Image credits: Firefly
A novel framework for 6-DoF (Six Degrees of Freedom) object tracking in RGB video is introduced, named H2O-CA (Human to Object - Cross Attention). This framework adopts a sequence-to-sequence approach: it utilizes a method for the regression of avatars to parametrically model the human body, then groups offsets in a sliding-window fashion, and employs a cross-modal attention mechanism to attend human pose to object pose.
The study commences by comparing datasets and regression methods for avatars in 5D (TRACE/ROMP/BEV/4DH) and scrutinizing various coordinate systems, including absolute, relative, and trilateration techniques, with the BEHAVE dataset being employed throughout.
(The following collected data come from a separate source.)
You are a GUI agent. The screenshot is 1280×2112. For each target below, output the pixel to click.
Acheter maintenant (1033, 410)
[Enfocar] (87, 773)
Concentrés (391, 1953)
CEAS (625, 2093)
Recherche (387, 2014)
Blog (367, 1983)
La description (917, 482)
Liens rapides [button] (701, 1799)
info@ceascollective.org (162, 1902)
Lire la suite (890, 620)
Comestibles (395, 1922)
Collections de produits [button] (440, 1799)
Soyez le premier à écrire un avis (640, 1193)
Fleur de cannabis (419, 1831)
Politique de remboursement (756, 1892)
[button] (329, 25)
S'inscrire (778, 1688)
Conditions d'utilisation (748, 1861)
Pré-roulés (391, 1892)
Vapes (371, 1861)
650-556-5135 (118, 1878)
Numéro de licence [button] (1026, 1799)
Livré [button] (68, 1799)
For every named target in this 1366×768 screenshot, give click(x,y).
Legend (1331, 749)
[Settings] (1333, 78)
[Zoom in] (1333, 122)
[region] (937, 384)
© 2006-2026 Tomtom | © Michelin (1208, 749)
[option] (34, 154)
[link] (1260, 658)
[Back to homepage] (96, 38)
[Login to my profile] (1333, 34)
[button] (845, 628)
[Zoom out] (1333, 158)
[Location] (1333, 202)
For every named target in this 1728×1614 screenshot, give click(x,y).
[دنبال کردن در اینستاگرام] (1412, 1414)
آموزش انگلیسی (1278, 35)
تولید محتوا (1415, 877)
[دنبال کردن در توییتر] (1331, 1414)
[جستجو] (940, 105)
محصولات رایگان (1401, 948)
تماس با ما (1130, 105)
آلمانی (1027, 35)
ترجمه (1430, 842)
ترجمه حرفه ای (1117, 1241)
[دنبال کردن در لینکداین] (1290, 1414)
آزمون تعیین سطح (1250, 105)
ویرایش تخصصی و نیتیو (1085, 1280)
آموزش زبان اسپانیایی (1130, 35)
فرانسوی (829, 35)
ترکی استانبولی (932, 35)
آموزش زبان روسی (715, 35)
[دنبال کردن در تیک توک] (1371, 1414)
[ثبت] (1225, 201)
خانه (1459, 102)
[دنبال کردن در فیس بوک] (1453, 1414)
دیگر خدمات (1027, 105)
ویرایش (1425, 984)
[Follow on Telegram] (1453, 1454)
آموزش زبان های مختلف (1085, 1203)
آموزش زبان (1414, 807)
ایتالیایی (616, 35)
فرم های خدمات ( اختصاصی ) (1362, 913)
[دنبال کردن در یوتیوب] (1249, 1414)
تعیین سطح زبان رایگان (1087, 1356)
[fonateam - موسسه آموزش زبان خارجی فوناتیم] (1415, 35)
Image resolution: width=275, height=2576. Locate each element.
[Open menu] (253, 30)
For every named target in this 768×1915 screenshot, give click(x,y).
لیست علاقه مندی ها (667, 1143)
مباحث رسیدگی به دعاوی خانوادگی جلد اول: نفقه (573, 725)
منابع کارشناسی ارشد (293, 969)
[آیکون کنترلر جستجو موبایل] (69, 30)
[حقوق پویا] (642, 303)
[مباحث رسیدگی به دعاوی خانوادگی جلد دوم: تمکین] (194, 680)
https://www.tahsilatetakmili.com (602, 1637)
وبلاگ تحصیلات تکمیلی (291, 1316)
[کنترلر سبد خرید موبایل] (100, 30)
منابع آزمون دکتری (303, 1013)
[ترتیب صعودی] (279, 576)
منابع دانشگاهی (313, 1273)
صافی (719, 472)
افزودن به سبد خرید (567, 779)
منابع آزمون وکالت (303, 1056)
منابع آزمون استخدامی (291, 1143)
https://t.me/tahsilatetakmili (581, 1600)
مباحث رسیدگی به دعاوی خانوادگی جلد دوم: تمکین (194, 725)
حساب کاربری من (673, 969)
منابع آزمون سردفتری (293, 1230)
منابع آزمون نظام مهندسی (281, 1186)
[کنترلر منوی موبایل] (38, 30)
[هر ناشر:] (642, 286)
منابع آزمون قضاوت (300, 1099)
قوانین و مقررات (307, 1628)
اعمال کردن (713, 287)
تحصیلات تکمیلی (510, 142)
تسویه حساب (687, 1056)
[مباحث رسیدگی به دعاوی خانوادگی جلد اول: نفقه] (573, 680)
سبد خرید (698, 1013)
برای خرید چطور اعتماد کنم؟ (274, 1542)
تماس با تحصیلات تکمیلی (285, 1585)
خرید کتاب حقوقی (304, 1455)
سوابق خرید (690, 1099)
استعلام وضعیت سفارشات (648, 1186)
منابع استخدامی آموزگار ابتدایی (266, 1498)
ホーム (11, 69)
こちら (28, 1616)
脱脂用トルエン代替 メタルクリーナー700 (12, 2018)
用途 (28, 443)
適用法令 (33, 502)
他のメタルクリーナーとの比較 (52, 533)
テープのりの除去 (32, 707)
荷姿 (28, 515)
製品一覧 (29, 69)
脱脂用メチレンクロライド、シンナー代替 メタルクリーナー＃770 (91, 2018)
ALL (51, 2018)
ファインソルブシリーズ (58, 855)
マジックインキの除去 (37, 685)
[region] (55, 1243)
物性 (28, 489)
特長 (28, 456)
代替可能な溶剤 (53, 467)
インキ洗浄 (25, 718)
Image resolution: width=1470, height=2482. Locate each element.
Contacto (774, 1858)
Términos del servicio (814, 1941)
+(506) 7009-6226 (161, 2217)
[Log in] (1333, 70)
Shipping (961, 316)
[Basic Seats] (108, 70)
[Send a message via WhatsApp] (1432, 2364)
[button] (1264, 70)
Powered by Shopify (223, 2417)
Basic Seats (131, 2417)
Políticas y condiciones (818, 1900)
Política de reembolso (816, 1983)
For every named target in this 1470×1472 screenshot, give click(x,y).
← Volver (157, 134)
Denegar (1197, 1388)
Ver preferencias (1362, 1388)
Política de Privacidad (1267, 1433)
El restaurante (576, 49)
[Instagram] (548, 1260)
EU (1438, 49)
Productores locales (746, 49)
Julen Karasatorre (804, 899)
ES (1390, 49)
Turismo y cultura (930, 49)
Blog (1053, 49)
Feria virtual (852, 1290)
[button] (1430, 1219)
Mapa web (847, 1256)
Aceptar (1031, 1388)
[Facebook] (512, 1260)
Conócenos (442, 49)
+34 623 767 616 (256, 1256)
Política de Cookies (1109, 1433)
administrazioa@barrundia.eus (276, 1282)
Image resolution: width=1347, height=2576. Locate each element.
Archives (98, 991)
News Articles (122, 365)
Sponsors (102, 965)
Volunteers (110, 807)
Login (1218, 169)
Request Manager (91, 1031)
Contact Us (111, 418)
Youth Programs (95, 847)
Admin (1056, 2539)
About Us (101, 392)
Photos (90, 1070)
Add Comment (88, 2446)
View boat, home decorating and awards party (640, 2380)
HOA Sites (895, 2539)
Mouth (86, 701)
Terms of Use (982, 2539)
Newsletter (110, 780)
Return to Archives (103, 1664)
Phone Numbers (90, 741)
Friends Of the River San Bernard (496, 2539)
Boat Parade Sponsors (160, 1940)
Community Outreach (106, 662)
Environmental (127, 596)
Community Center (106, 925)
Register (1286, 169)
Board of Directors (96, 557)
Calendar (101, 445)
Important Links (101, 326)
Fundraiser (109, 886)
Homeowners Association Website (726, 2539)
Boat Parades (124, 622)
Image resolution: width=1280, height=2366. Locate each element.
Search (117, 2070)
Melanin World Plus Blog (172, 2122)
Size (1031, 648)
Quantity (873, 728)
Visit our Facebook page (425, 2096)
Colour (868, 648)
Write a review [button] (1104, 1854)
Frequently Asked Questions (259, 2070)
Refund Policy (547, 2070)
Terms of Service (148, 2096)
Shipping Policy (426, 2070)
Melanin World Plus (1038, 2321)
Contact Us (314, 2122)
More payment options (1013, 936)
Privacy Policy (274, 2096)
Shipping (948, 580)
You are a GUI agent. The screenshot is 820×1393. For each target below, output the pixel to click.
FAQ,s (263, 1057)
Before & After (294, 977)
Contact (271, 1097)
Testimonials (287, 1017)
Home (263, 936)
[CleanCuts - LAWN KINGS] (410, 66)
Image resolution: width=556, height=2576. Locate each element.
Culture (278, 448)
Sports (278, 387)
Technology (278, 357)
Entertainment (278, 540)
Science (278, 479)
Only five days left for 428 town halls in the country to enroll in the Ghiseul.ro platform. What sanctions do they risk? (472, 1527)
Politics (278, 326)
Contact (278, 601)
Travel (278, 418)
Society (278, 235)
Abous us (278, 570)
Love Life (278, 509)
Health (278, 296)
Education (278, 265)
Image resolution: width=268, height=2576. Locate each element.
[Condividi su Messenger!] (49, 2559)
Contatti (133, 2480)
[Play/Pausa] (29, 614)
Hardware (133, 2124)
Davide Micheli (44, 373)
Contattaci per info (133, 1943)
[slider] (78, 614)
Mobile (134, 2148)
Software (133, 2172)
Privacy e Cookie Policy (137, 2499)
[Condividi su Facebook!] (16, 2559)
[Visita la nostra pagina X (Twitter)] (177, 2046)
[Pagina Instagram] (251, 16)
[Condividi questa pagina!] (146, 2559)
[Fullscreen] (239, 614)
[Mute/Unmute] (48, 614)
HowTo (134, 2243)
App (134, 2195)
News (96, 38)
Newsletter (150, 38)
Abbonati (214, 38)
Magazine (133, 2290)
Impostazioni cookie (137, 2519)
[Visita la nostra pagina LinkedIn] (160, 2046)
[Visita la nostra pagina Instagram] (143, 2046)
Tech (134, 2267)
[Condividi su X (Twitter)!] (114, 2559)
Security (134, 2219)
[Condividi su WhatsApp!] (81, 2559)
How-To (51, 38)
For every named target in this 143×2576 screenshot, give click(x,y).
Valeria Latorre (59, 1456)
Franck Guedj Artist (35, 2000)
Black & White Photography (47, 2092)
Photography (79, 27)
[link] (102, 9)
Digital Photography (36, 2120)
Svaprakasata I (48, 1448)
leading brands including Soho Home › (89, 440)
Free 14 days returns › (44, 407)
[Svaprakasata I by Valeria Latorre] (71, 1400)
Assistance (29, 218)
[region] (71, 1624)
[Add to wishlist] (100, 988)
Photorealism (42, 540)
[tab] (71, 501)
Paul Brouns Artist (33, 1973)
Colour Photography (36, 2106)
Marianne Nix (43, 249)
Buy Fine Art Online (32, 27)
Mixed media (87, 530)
The significance of human pose in tracking tasks is explored by juxtaposing it with a baseline encoder model that relies solely on object pose.
Various training configurations, differentiated by their loss functions, are investigated for the tracking task. Additionally, the framework is compared with other object-tracking methodologies (DROID-SLAM/BundleTrack/KinectFusion/NICE-SLAM/SDF-2-SDF/BundleSDF). The approach is particularly effective in scenarios influenced by human actions, such as lifting or pushing, which direct object movement, and in instances of partial or full object obstructions.
Qualitative results are illustrated here. Although the fully recursive tracking approach does not achieve state-of-the-art performance, the potential of next-frame prediction and next-4 frames prediction is acknowledged. The primary application envisioned is in augmented reality (AR).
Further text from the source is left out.